David Wright and Robinson Cano will be leading the NL and AL home run derby squads this year, a decision that has nothing to do with the All-Star Game being held in New York.
But this senseless corruption at MLB’s highest level can all be ignored, as long as Wright selects the NL leader in home runs to be on his team.
So, go ahead and pick Domonic Brown if you want to, David Wright.
I mean, don't worry; nobody's going to be blinded with fury because Dom Brown is all we have left or anything. Just... choose wisely.
HE NEEDS HOCKEY TO LIVE
If you’re like any sane person, you could sit there and listen to Matt Stairs talk about his NLCS home run that will live in Philadelphia’s 2008 time capsule forever.
And fortunately now, instead of just watching the video highlights on a continuous loop, you can get his thoughts and memories of that night directly, courtesy of this podcast from The Blue Jays Dugout.
Then, be sure to follow Stairs on Twitter, as he is the best account to follow on nights when professional hockey isn’t being played.
You know it's a boring night when hockey isn't on and you watch the NBA
— mstairs12 (@mstairs12) June 10, 2013
— mstairs12 (@mstairs12) June 12, 2013
IT'S HIS DUTY
Michael Bay, the director who has stated, “I make movies for teenage boys. Oh dear, what a crime,” will make a shocking career turn and helm a movie based on a video game.

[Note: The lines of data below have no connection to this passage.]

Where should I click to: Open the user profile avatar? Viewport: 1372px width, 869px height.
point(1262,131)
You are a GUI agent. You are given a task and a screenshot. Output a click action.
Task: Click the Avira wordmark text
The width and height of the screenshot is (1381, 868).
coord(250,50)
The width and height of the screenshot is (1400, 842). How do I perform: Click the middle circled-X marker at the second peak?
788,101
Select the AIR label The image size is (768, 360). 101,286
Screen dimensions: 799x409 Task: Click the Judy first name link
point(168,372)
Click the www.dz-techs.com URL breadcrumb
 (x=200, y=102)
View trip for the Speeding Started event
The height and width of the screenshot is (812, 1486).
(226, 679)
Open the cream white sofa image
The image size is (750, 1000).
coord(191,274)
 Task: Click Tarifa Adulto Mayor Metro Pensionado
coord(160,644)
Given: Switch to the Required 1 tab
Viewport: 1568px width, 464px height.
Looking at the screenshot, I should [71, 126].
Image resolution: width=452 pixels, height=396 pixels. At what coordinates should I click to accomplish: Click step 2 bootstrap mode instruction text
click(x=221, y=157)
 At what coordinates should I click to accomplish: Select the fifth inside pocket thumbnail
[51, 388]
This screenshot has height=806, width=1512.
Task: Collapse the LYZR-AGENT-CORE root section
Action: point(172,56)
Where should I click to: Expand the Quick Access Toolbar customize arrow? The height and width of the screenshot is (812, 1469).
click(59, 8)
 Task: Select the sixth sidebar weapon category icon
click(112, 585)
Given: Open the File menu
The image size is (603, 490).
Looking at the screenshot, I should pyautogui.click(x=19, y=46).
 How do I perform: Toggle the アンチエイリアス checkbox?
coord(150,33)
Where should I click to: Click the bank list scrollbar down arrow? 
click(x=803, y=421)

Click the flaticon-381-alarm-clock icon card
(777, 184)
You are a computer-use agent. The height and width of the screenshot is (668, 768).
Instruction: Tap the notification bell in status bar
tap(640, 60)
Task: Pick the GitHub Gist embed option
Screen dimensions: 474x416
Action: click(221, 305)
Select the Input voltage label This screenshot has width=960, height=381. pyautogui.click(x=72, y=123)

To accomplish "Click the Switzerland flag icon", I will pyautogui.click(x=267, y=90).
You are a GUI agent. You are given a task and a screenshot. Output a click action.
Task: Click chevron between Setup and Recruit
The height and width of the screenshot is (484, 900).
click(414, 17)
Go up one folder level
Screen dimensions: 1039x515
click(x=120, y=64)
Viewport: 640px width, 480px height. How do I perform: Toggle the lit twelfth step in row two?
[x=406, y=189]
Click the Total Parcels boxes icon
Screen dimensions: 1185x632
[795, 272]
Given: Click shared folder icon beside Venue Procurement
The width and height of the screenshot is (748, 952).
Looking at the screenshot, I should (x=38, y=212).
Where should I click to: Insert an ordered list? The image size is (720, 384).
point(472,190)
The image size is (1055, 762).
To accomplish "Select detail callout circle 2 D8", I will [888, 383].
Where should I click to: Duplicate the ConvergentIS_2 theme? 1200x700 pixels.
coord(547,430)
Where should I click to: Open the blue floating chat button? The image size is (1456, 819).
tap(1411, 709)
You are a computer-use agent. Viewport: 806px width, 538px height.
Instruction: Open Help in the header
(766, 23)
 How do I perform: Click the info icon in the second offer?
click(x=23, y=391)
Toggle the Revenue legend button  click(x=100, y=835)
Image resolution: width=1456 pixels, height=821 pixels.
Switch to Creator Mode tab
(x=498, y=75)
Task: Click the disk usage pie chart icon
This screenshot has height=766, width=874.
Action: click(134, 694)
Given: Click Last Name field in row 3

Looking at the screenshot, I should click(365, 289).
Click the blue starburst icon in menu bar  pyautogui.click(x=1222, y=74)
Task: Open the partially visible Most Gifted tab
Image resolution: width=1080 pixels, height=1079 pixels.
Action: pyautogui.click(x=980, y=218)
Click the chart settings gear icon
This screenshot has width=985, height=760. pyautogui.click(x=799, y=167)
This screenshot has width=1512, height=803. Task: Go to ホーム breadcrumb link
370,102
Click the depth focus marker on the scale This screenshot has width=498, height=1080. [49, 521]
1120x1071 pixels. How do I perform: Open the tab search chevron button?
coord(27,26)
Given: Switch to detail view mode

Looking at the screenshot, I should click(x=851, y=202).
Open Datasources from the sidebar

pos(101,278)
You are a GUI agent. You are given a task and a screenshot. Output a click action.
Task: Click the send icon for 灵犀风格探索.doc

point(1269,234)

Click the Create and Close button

The game in question is Tom Clancy’s Ghost Recon, a franchise so warped and flipped since its inception that even Tom Clancy wouldn’t recognize it anymore. Military-based first person shooters have been undergoing an intense test from consumers in the past few years:
IS GAME 'CALL OF DUTY?' Y/N
- IF YES, PLAY
- IF NO, FIND 'CALL OF DUTY'
With Call of Duty headlining the release of Xbox One, you’d think now would be the perfect time for Bay to take on what one would assume would be his dream project in a Call of Duty movie, but then you remember that there really is no time in which that would be described as "perfect."
WE’RE NUMBER ONE
Philadelphia is often number one, as long as you don’t mean in sports, air pollution control, or public transit – but there are some aspects of life in Philadelphia that we take a little more seriously than silly old air pollution.
That’s how we wound up as the best city in America for bacon lovers.
Not only are some of the more delectable dishes around here featuring greased-up strips of pig meat, but some of our most famous faces carry bacon’s name; Kevin Bacon, our city’s extension to Hollywood; Edmund Bacon, the man who designed the city, and others, probably.
We also have the best children’s hospital but I don’t see what that has to do with Kevin Bacon.
We also have the nation’s most cartoonishly green radioactive hole.
NO SKIN OFF HIS NOSE
Dodgers wunderkind Yasel Puig took a break from hitting grand slams all the time last night to take a pitch off his nose.
Puig, who appeared to be hit in the face, puts on his helmet and runs to first base.
— Dylan Hernandez (@dylanohernandez) June 12, 2013
And that’s it; that’s where the story of the Dodgers’ rising star and light of hope getting hit in the head with a pitch ended, with no retribution or consequences.
Actually, it might have, but things escalated until Diamondbacks starter Ian Kennedy later hit Zach Greinke in the helmet with a pitch, sparking what looked like a poorly-moderated debate that almost led to Arizona assistant coach Turner Ward getting hurled into a dugout.